Graded irreducible representations of Leavitt path algebras: a new type and complete classification

TL;DR

This paper introduces a new class of graded irreducible representations for Leavitt path algebras, expanding the classification of simple modules beyond existing Chen modules using graph-based primitive ideal characterization.

Contribution

It presents a novel type of graded simple module for Leavitt path algebras, completing the classification of graded simple modules and analyzing primitive ideals.

Findings

New class of graded simple modules introduced

Complete classification of graded simple modules achieved

Characterization of primitive ideals linked to graph properties

Abstract

We present a new class of graded irreducible representations of a Leavitt path algebra. This class is new in the sense that its representation space is not isomorphic to any of the existing simple Chen modules. The corresponding graded simple modules complete the list of Chen modules which are graded, creating an exhaustive class: the annihilator of any graded simple module is equal to the annihilator of either a graded Chen module or a module of this new type.

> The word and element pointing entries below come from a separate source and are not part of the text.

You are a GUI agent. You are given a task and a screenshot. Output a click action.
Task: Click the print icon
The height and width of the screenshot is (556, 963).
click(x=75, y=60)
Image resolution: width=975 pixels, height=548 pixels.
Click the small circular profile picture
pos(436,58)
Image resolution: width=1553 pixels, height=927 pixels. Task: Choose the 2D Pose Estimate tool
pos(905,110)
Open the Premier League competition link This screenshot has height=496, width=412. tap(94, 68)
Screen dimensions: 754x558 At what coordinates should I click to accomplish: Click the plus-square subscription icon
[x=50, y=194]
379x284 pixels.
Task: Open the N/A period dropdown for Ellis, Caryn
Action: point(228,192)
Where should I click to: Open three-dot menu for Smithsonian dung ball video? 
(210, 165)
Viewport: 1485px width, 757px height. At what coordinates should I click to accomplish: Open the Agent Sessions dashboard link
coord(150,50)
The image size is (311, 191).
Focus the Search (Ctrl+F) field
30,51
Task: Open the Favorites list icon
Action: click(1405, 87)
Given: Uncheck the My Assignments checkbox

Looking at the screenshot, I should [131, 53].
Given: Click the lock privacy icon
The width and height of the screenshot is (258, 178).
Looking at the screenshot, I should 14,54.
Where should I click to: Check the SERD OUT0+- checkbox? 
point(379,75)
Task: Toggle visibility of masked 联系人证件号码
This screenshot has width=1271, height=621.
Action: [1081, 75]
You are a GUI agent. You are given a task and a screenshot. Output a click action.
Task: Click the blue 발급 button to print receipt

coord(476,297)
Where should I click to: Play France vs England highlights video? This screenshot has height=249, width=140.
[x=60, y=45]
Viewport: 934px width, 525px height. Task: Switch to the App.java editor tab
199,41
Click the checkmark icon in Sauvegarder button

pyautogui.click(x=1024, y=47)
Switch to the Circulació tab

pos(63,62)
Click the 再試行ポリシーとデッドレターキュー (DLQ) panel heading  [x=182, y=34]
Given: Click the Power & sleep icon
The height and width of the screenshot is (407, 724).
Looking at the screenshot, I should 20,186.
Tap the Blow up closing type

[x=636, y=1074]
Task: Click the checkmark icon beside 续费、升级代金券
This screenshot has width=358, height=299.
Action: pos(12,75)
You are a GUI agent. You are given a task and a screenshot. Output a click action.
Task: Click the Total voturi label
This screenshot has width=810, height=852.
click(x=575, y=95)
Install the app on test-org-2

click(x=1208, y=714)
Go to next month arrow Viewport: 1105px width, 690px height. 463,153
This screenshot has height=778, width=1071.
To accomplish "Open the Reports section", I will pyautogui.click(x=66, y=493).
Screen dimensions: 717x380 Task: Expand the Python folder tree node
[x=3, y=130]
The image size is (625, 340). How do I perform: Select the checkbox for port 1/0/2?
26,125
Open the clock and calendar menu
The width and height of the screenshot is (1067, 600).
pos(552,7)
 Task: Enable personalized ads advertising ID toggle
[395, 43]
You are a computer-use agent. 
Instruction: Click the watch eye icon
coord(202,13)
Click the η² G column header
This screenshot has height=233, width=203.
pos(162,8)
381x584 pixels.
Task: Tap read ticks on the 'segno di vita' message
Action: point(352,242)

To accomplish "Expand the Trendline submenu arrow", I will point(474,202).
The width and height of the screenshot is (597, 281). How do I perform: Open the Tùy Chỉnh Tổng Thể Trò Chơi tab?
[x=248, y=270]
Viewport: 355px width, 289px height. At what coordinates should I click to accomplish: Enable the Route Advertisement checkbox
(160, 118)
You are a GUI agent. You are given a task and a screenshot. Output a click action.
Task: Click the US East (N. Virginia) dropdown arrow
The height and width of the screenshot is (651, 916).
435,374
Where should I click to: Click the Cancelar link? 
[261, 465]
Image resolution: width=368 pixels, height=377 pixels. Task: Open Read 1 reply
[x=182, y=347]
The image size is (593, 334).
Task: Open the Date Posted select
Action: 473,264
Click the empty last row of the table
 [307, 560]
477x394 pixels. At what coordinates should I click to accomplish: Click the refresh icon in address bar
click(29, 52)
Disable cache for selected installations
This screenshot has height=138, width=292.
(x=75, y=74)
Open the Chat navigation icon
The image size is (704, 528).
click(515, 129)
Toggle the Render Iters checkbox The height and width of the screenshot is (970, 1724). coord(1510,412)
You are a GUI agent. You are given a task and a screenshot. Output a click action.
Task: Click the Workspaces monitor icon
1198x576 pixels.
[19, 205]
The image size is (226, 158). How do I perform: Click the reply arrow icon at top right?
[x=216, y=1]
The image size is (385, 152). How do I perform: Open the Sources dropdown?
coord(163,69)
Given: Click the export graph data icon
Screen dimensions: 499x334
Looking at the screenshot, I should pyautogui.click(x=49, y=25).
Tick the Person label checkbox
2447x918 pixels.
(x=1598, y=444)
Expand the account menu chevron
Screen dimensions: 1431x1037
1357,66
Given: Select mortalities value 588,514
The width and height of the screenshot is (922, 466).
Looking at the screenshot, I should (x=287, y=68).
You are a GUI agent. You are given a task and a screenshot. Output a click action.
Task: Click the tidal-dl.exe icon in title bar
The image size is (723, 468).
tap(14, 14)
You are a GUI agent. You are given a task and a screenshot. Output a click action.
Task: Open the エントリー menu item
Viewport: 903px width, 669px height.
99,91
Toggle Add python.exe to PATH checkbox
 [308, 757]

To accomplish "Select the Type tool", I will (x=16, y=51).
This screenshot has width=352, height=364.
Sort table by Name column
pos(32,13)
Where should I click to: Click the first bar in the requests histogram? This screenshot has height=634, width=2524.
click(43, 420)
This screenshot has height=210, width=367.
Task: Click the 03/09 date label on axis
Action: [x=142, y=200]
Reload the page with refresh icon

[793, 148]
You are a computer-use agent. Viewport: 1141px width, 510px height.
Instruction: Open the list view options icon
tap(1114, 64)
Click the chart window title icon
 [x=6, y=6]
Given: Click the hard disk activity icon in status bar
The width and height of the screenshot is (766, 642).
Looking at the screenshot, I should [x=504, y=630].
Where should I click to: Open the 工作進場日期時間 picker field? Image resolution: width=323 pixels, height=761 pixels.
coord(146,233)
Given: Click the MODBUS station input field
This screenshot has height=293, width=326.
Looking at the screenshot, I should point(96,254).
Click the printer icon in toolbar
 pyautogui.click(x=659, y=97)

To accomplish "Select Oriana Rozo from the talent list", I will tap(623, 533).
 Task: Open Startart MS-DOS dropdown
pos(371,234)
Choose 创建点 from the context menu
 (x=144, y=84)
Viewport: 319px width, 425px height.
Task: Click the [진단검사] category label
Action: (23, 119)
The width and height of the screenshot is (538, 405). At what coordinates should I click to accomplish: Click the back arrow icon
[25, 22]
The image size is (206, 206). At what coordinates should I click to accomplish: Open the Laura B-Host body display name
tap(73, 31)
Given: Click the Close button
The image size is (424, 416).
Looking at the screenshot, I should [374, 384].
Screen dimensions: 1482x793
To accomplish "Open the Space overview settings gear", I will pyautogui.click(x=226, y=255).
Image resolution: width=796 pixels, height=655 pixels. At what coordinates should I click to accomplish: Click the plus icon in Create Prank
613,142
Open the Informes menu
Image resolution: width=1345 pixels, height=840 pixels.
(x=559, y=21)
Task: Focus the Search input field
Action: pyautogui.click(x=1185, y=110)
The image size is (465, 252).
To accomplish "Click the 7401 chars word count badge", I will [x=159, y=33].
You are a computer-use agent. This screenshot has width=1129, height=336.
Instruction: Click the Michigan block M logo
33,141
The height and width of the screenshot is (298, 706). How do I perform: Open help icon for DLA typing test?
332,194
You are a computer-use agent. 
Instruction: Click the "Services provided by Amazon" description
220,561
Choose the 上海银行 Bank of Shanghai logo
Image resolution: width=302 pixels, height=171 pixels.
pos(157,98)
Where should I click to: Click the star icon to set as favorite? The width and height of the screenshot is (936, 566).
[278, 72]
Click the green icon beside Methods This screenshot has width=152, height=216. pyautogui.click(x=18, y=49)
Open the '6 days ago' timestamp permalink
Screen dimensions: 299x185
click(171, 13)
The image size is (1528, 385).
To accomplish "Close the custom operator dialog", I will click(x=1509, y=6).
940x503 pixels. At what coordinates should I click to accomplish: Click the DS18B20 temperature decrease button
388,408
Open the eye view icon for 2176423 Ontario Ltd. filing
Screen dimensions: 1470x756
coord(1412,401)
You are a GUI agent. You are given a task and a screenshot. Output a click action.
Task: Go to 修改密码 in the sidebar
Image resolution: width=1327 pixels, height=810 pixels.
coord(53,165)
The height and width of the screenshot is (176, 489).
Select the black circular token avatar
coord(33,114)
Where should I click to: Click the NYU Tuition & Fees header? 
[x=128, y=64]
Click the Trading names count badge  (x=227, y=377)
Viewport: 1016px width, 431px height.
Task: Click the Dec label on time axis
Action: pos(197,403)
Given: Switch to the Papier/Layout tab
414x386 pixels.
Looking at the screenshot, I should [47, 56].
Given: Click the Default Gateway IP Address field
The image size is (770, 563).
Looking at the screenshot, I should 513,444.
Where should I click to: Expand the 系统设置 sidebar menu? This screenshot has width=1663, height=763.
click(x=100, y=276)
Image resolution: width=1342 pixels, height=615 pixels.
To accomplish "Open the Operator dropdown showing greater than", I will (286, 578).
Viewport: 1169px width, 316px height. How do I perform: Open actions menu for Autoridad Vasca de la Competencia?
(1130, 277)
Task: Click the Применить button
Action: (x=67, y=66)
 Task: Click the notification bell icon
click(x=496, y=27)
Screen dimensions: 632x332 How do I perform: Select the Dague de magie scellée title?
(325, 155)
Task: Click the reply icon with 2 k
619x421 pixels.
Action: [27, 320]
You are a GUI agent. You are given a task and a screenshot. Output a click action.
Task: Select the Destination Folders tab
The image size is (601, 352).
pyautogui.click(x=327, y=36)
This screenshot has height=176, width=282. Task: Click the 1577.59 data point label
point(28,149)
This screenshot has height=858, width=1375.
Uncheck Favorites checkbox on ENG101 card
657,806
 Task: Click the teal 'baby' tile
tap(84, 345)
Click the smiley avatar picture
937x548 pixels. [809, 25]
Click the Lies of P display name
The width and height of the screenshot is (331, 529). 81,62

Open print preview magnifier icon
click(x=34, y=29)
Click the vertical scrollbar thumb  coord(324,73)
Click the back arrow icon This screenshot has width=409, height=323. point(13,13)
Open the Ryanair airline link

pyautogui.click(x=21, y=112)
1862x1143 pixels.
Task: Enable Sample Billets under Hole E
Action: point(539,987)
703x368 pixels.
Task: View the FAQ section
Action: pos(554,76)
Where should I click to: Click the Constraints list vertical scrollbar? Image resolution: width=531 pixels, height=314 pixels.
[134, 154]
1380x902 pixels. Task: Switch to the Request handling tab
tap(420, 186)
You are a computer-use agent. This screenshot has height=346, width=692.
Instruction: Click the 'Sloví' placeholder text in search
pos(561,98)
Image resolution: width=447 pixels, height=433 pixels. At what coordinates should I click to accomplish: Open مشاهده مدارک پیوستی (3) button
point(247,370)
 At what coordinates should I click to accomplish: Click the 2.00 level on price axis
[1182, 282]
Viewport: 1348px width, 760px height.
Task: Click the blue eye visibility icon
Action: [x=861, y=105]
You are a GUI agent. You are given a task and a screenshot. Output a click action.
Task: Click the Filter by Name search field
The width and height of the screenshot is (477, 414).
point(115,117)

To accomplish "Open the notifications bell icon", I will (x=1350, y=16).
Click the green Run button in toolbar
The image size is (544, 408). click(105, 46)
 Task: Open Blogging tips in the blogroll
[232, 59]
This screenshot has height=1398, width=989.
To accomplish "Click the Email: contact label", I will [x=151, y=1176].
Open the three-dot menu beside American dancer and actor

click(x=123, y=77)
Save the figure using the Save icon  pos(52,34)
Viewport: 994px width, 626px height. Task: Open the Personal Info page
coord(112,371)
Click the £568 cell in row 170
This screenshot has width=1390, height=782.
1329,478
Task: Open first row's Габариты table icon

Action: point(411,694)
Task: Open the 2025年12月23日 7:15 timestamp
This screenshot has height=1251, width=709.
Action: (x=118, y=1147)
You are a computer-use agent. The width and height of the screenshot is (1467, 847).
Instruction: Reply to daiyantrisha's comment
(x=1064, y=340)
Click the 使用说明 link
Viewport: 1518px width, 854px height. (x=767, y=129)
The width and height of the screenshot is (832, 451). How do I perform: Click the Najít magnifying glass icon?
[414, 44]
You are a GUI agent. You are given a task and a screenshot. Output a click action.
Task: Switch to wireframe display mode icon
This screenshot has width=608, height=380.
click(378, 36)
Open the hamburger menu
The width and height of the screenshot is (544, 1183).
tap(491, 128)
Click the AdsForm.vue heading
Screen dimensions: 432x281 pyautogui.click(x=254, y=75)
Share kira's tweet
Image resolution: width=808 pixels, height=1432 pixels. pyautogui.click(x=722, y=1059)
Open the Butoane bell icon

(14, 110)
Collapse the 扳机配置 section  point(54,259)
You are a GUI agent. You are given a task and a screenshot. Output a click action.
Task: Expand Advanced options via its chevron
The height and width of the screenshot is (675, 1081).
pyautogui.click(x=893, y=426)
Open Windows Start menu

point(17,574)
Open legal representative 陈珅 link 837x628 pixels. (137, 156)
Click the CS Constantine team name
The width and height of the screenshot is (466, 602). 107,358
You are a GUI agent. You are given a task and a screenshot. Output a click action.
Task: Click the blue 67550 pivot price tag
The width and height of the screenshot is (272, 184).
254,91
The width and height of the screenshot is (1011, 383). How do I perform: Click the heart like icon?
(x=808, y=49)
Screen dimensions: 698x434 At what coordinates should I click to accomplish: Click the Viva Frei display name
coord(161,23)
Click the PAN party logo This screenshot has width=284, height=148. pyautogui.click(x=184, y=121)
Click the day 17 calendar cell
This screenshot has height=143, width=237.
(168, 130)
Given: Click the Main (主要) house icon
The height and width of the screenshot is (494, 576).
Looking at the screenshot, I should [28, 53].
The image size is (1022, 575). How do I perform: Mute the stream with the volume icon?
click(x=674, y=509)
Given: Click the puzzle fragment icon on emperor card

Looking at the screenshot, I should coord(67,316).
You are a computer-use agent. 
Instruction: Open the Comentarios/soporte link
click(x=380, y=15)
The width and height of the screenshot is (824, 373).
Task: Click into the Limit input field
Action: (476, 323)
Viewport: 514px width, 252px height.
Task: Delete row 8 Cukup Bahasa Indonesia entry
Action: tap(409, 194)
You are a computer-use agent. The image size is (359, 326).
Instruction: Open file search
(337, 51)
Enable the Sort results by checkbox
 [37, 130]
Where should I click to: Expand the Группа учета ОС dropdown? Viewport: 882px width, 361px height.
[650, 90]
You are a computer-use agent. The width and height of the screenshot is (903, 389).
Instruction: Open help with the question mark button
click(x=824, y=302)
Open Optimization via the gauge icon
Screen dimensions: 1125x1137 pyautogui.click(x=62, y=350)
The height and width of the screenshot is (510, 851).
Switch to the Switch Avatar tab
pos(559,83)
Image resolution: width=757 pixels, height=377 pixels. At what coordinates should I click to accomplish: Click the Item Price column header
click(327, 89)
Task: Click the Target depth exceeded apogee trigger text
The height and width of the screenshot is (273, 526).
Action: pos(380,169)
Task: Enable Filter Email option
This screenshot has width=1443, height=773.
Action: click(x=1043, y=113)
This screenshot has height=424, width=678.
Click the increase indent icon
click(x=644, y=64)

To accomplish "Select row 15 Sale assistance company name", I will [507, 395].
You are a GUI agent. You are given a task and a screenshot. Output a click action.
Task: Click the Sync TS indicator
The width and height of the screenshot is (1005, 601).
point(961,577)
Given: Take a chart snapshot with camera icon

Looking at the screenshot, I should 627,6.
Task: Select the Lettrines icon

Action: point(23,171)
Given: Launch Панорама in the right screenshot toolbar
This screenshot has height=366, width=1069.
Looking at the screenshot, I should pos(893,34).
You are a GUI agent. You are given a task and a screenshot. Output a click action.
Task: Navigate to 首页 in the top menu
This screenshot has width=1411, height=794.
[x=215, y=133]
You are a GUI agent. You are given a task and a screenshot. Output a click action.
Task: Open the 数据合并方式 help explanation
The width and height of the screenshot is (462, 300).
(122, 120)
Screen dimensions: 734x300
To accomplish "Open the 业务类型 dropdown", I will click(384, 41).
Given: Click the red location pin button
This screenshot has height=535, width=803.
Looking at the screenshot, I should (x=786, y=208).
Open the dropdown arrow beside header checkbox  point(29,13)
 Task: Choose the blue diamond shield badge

Our characterization of graded primitive ideals of a Leavitt path algebra in terms of the properties of the underlying graph is the main tool for proving the completeness of such classification. We also point out a problem with the characterization of primitive ideals of a Leavitt path algebra in [K. M. Rangaswamy, Theory of prime ideals of Leavitt path algebras over arbitrary graphs, J. Algebra 375 (2013), 73 -- 90].